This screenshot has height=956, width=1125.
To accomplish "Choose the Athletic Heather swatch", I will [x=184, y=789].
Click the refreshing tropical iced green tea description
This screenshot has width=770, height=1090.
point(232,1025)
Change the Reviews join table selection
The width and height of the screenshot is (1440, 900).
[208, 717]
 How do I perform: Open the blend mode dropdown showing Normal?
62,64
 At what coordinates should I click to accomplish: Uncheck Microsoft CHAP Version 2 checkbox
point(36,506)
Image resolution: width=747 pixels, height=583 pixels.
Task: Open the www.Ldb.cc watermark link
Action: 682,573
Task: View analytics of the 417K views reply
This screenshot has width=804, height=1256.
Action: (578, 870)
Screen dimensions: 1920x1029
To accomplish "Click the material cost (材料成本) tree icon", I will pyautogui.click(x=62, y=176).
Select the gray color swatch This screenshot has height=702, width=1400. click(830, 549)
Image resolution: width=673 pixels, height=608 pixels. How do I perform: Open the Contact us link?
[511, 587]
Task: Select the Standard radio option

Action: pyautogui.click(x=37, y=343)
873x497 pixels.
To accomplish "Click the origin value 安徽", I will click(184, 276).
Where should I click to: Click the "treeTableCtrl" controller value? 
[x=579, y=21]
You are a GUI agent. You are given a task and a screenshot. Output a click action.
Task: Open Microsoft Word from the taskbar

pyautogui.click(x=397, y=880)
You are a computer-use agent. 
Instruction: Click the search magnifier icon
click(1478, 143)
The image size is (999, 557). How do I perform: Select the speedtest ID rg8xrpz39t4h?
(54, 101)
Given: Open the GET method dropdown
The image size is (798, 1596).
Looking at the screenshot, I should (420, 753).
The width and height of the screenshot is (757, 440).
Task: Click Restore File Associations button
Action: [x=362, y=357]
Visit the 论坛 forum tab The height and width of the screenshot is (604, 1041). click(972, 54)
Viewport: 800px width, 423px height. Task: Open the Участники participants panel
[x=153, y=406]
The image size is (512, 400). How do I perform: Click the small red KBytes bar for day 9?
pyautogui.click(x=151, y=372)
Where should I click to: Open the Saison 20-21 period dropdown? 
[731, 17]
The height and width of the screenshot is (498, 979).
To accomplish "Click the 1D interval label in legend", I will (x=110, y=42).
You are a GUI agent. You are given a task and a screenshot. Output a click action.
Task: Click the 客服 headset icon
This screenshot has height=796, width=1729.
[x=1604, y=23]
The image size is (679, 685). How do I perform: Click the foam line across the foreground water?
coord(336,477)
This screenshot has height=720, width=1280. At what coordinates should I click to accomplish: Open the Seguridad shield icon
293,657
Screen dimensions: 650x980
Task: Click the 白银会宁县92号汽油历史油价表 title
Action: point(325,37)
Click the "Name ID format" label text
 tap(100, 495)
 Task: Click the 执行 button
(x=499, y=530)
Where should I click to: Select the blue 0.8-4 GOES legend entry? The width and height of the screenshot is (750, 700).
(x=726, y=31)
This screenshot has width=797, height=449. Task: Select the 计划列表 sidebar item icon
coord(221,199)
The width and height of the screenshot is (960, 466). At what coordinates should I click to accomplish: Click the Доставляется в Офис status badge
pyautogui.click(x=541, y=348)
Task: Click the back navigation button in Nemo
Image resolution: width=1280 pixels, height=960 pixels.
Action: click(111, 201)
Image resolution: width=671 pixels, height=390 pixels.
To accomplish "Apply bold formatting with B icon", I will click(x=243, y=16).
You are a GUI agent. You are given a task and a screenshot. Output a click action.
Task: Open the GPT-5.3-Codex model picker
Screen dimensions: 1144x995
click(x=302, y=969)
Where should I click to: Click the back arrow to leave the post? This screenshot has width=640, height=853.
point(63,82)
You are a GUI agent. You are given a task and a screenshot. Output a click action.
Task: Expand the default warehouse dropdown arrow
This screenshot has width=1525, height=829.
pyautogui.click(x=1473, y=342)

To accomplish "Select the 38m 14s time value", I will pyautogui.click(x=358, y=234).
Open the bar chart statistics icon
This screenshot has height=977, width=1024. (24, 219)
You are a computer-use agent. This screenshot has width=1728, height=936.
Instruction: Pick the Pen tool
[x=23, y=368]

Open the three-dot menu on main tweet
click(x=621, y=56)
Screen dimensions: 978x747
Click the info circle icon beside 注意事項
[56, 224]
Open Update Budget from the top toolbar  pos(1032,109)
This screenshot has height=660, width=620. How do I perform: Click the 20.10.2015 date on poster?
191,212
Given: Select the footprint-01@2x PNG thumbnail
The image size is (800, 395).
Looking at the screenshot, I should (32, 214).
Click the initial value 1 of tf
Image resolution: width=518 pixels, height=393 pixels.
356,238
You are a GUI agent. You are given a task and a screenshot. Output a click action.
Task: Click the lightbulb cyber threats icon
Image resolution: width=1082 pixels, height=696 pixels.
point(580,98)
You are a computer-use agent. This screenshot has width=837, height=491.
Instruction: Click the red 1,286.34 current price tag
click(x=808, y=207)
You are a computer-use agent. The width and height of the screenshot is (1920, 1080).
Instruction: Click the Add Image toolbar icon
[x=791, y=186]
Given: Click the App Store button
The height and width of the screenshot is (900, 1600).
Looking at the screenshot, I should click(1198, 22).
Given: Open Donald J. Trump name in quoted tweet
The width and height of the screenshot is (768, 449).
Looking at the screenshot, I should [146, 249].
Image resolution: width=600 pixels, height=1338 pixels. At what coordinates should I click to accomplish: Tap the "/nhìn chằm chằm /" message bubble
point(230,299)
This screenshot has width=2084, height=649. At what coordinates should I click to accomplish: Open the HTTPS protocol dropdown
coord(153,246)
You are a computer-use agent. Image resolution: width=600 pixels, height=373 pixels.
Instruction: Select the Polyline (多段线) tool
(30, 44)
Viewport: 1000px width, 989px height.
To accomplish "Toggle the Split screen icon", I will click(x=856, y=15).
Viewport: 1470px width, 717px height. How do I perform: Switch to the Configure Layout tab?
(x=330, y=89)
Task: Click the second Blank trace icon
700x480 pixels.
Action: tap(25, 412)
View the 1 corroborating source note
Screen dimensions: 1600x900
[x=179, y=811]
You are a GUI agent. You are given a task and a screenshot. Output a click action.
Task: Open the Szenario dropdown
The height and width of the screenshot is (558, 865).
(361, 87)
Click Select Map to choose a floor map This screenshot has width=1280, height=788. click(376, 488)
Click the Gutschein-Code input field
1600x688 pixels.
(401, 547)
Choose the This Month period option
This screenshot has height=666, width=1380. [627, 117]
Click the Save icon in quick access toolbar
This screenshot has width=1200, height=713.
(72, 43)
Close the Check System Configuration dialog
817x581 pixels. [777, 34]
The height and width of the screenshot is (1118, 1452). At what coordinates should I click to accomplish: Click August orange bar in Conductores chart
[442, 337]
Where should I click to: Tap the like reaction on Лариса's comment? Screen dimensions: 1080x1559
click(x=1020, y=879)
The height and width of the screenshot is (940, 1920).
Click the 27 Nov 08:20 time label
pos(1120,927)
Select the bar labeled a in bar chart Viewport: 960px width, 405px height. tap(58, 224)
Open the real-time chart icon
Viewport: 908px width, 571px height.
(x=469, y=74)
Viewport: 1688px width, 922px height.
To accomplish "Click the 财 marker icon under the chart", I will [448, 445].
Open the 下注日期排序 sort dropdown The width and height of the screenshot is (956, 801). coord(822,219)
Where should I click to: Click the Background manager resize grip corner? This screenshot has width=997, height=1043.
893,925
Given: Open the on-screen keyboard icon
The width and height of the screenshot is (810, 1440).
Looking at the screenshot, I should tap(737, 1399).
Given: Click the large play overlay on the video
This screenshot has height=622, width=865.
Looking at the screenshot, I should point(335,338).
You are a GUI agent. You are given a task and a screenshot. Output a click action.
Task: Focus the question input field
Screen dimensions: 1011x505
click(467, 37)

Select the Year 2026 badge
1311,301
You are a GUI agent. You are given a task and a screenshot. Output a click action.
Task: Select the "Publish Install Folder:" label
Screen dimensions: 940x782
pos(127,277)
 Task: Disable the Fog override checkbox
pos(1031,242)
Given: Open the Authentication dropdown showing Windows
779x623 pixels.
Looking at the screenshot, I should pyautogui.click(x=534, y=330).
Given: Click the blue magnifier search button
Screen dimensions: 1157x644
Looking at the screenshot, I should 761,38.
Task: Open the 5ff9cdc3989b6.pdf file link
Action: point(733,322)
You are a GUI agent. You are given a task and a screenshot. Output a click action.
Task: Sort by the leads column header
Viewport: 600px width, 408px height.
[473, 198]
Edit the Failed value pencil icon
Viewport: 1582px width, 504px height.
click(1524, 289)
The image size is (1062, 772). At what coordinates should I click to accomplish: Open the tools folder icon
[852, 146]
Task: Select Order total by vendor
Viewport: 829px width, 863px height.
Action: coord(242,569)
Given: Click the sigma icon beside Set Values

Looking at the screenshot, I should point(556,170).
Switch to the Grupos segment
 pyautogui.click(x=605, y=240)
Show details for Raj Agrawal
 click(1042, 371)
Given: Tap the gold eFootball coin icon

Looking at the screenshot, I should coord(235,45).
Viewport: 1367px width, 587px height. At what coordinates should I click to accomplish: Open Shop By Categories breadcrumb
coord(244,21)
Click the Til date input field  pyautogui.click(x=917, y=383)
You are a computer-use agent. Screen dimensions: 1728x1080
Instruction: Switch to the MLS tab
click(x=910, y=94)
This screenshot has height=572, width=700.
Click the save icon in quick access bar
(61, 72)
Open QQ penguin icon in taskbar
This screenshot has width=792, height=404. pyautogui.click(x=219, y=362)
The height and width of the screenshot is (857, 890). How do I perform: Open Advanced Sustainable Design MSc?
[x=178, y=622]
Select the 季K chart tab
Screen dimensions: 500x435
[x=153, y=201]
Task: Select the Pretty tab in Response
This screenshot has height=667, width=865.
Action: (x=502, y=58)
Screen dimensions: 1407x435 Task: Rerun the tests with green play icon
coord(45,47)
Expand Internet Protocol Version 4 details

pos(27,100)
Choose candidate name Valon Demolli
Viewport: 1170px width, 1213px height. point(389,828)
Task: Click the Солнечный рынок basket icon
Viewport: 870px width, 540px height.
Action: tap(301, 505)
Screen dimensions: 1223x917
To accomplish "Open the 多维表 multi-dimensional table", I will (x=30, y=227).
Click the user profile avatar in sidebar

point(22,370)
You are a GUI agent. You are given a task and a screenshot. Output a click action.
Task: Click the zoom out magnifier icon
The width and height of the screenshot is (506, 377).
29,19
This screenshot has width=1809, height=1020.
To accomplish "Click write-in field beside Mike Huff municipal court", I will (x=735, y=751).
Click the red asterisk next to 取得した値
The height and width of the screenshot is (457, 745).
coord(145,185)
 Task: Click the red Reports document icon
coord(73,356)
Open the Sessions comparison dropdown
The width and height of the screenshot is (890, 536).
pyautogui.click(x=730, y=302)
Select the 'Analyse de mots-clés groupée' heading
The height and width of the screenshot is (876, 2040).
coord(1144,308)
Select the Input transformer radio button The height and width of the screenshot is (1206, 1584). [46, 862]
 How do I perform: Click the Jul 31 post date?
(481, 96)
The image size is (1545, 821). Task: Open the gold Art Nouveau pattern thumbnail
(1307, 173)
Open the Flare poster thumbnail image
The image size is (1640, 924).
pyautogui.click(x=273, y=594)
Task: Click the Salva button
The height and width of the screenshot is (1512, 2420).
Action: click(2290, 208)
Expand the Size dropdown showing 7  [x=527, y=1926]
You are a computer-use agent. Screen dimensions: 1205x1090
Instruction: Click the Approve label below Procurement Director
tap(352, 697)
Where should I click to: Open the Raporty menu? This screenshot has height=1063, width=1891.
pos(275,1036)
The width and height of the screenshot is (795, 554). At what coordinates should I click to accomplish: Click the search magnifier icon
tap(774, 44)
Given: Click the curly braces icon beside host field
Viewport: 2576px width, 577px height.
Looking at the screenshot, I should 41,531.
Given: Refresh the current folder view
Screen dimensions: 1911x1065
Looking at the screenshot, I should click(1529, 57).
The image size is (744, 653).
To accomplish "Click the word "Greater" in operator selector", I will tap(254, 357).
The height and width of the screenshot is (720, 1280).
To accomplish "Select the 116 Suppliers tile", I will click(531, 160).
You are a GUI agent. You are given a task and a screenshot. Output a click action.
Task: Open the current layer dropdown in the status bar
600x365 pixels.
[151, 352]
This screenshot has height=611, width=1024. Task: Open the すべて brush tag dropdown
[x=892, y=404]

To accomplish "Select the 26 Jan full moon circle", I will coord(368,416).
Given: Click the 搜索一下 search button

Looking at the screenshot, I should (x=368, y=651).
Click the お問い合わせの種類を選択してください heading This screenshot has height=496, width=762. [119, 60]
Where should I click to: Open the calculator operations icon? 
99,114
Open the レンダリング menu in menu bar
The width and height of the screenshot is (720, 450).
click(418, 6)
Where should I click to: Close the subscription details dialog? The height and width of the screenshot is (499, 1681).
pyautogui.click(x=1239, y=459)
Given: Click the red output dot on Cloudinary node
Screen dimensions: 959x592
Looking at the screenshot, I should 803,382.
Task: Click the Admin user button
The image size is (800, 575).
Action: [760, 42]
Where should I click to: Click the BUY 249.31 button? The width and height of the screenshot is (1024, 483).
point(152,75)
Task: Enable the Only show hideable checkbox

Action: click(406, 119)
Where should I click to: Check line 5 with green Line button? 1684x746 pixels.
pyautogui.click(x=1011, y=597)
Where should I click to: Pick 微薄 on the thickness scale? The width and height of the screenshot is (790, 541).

══════

> DIRECTIONS FOR THIS TASK
Reproducing the whole listing above is not the task. Copy exactly only the lines from the one with "At what coordinates should I click to accomplish: Uncheck" to the one with "Select the gray", both kept.

> RESULT FOR THIS TASK
 At what coordinates should I click to accomplish: Uncheck Microsoft CHAP Version 2 checkbox
point(36,506)
Image resolution: width=747 pixels, height=583 pixels.
Task: Open the www.Ldb.cc watermark link
Action: 682,573
Task: View analytics of the 417K views reply
This screenshot has width=804, height=1256.
Action: (578, 870)
Screen dimensions: 1920x1029
To accomplish "Click the material cost (材料成本) tree icon", I will pyautogui.click(x=62, y=176).
Select the gray color swatch This screenshot has height=702, width=1400. click(830, 549)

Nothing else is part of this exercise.